Further, it is noted that a silicon nitride material may comprise a
pure silicon nitride material or a silicon nitride material
including additional components or impurities. The first layer 104
may also comprise any combination of materials. For example, the
first layer 104 may comprise a layer of BPSG deposited over the
base layer 102, then a silicon nitride layer deposited over the
BPSG to define the etch stop layer. The first layer 104 may be
deposited using techniques known in the art. For example, a laser
plasma chemical vapor deposition process (LPCVD) may be used to
deposit a layer of silicon nitride as is known in the art.
As shown in FIG. 2B, portions of the first layer 104 are removed
completely to define openings 106 that expose contact regions
within the base layer 102. The openings 106 extend completely
through the first layer 104 and may be formed as trenches, vias,
holes, plugs, or other bores as are known in the art. Any technique
can be used to form the openings 106 in the first layer 104. For
example, a patterned photoresist is formed using high-resolution
photolithography, the resist masks out portions of the first layer
104 defining the locations of where the openings 106 are to be
formed. An etching process then removes the first layer 104 in the
area of the openings 106.

*Data records*:

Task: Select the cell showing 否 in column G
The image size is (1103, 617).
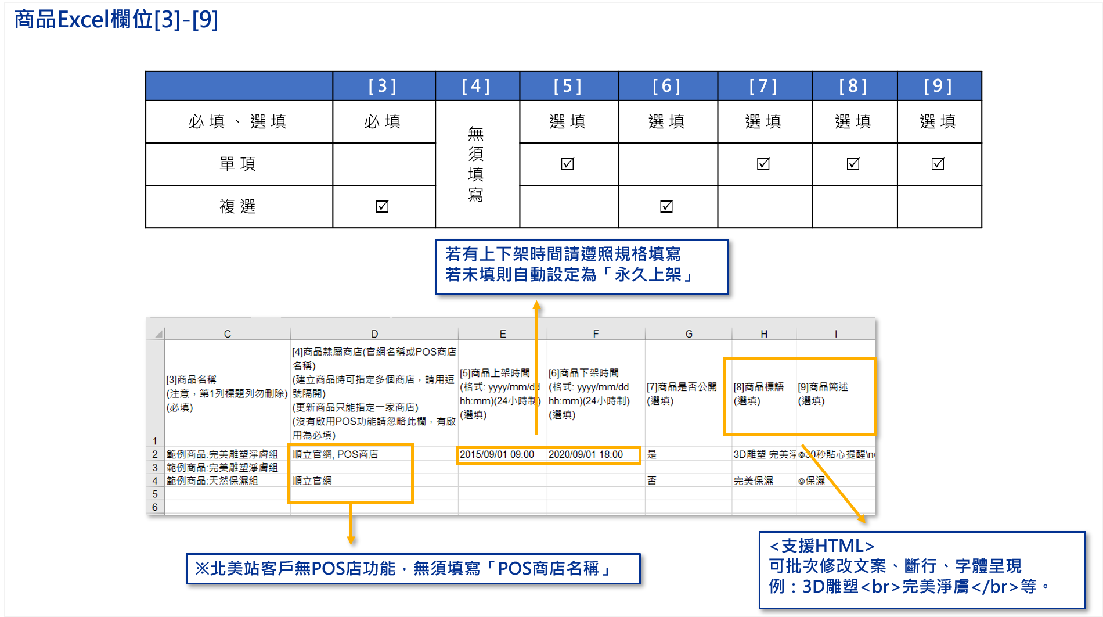Action: tap(653, 480)
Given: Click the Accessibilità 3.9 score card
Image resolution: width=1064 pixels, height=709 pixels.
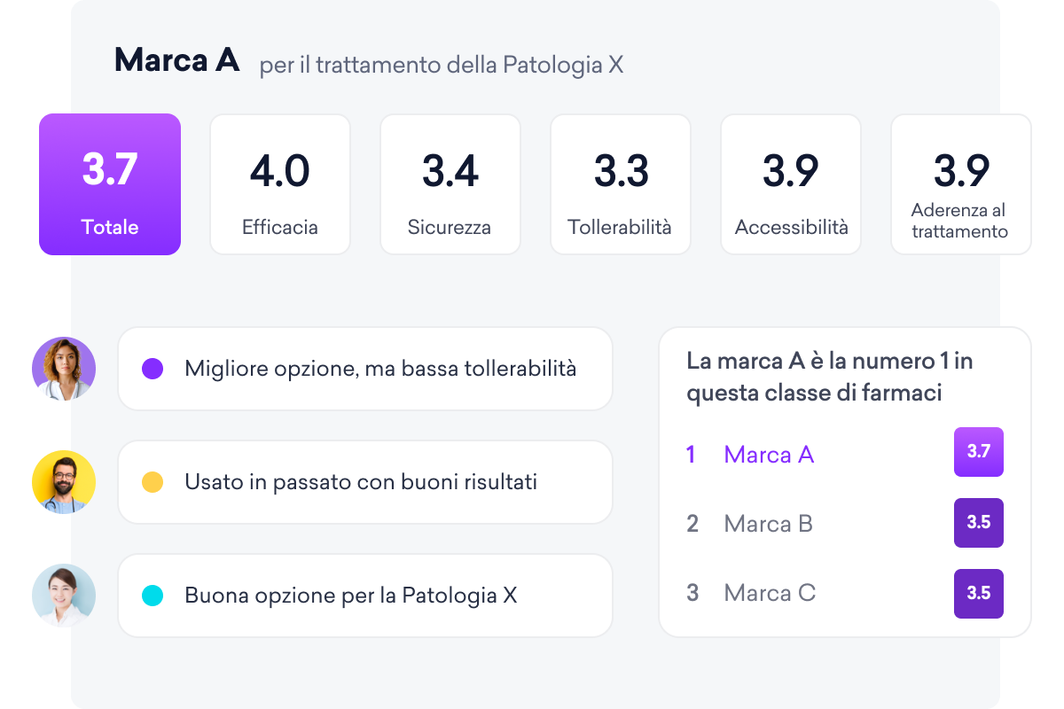Looking at the screenshot, I should point(790,183).
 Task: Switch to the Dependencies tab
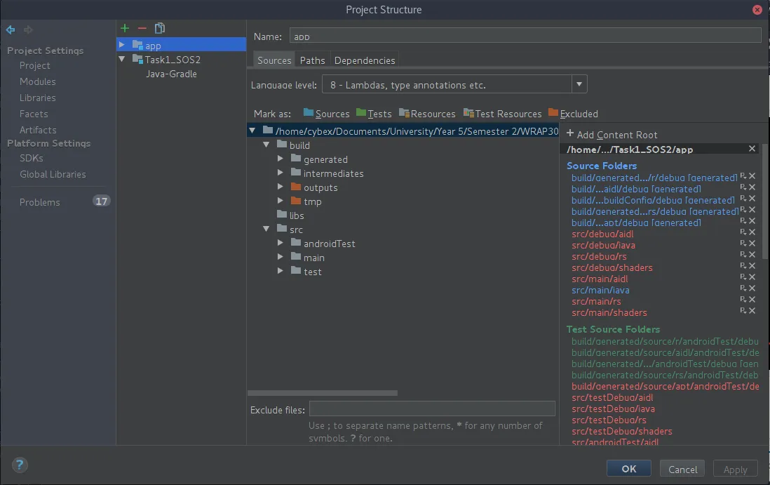point(364,60)
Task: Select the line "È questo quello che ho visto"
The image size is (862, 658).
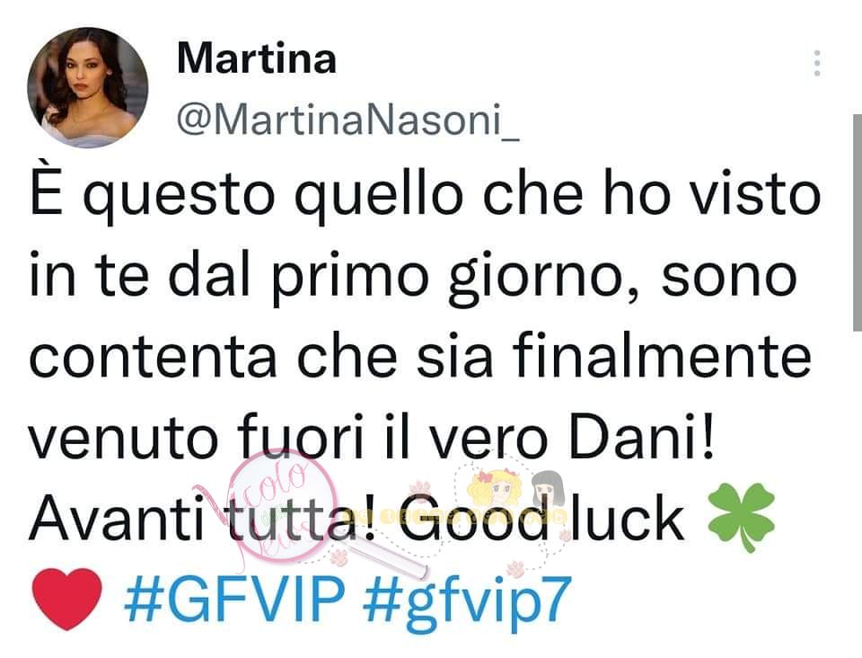Action: coord(425,194)
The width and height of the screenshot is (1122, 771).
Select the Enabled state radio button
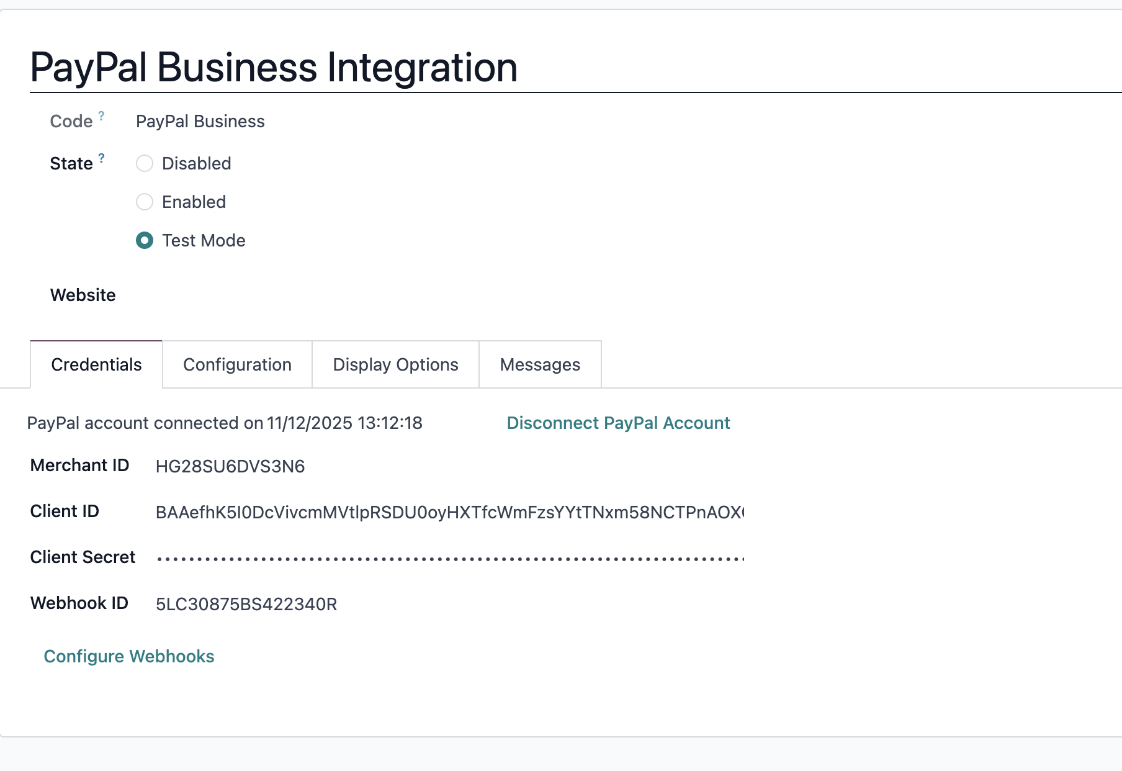coord(145,202)
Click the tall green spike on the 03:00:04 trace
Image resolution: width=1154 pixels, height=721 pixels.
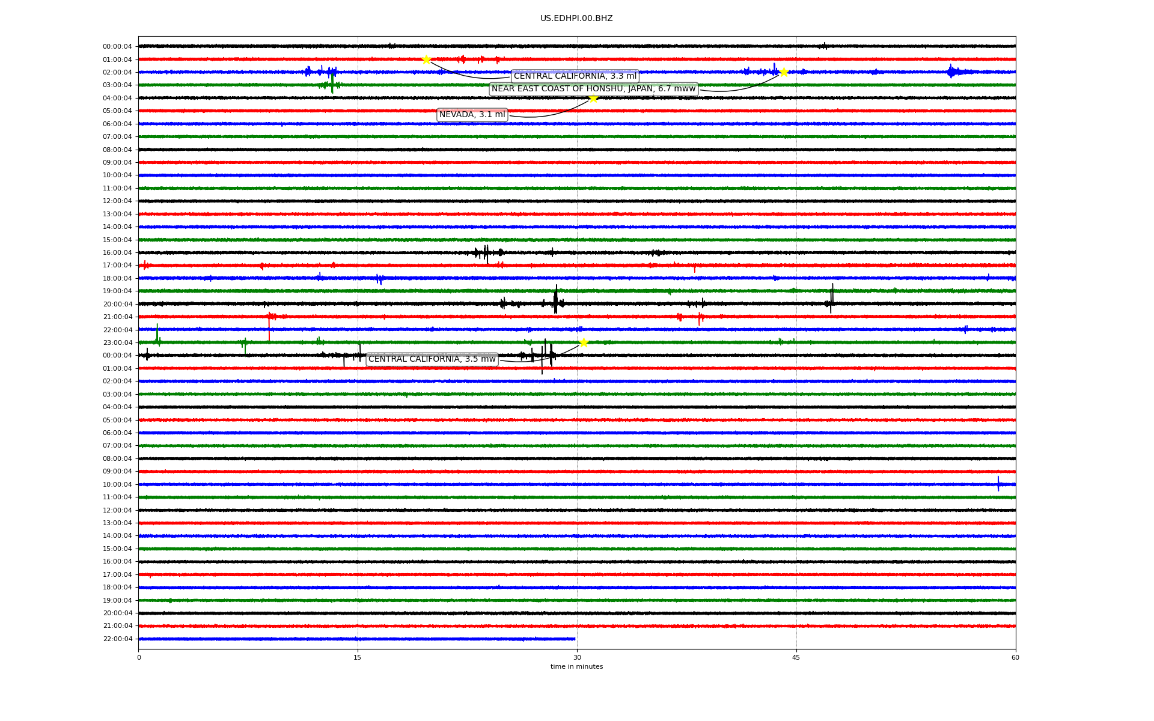[x=332, y=84]
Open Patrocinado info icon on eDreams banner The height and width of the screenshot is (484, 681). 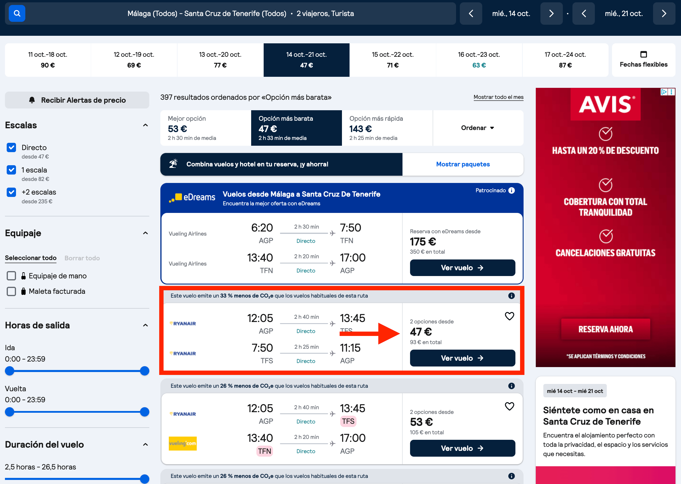(511, 190)
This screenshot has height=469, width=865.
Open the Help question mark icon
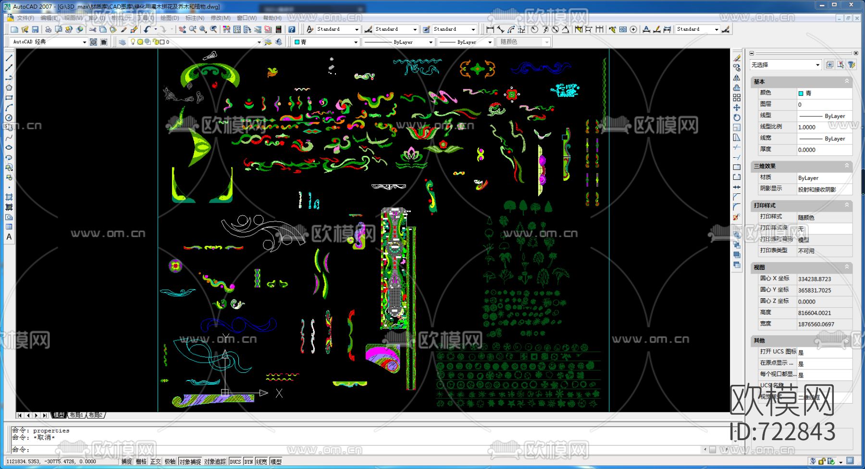point(291,29)
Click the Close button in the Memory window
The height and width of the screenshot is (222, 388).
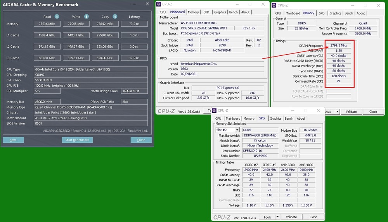373,112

*Complete the following*:
- 1) Decide whether each statement agrees with the patent excerpt, and support each yes or no with the deciding words of the excerpt, quoted exactly. (a) The first layer 104 must consist of a single material. (b) The openings 106 extend only partway through the first layer 104. (c) A silicon nitride material may include impurities.
- 2) According to the patent excerpt, what is formed using high-resolution photolithography?
- 3) Write a continuation of the patent excerpt, beginning after its final sentence.
The entries were taken from a source unrelated to the patent excerpt.

*Final results*:
- 1)
(a) No: "The first layer 104 may also comprise any combination of materials."
(b) No: "The openings 106 extend completely through the first layer 104"
(c) Yes: "a silicon nitride material including additional components or impurities"

- 2) A patterned photoresist.

- 3)
Referring to FIG. 2C, a second layer 108 is deposited over the
first layer 104. The second layer is a conformal metal layer
arranged such that the openings 106 as shown in FIG. 2B are filled
by the second layer 108. The second layer 108 is any metal as known
in the art, and can include for example, tungsten, aluminum,
aluminum alloy, titanium, titanium nitride, gold, copper, copper
alloys, molybdenum, silver, polycrystalline silico (polysilicon) or
a variety of other conductive metals individually or in
combination. Known filling operations are usually accomplished by
depositing the second layer 108 onto the exposed surface of the
first layer 104 sufficiently thick enough to fill those portions of
the first layer 104 which have been left unoccupied by previous
deposition and/or etching operations or masked deposition
operations. Depending upon the composition of the first and second
layers 104, 108, optional barrier layers or adhesion layers (not
shown) as are known in the art may be used so that the second layer
108 adheres to the first layer 104 and the base layer 102. Any
method known in the art may be used to form the second layer. For
example, common techniques include Physical Vapor deposition (PVD),
or anisotropic etching of CVD-deposited tungsten and titanium
nitride layers.
Referring to FIG. 2D, portions of the second layer 108 above the
first layer 104 are removed such as by CMP or other polishing
techniques defining first contact regions 110 within the first
layer 104. It shall be observed that the first contact regions 110
electrically couple the second layer 108 in the first contact
region 110 to devices within the base layer 102. For example, the
first contact regions 110 may couple to a source/drain region or
gate of a transistor, to a plate of a capacitor, or to another
interconnect structure on the base layer 102 (not shown in FIGS.
2A-2H).
As illustrated in FIG. 2E, a third layer 112 is formed over the
first layer 104 and first contact regions 110. The third layer 112
can be comprised of any suitable dielectric material such as those
described with reference to the first layer 104, but preferably
comprises silicon nitride.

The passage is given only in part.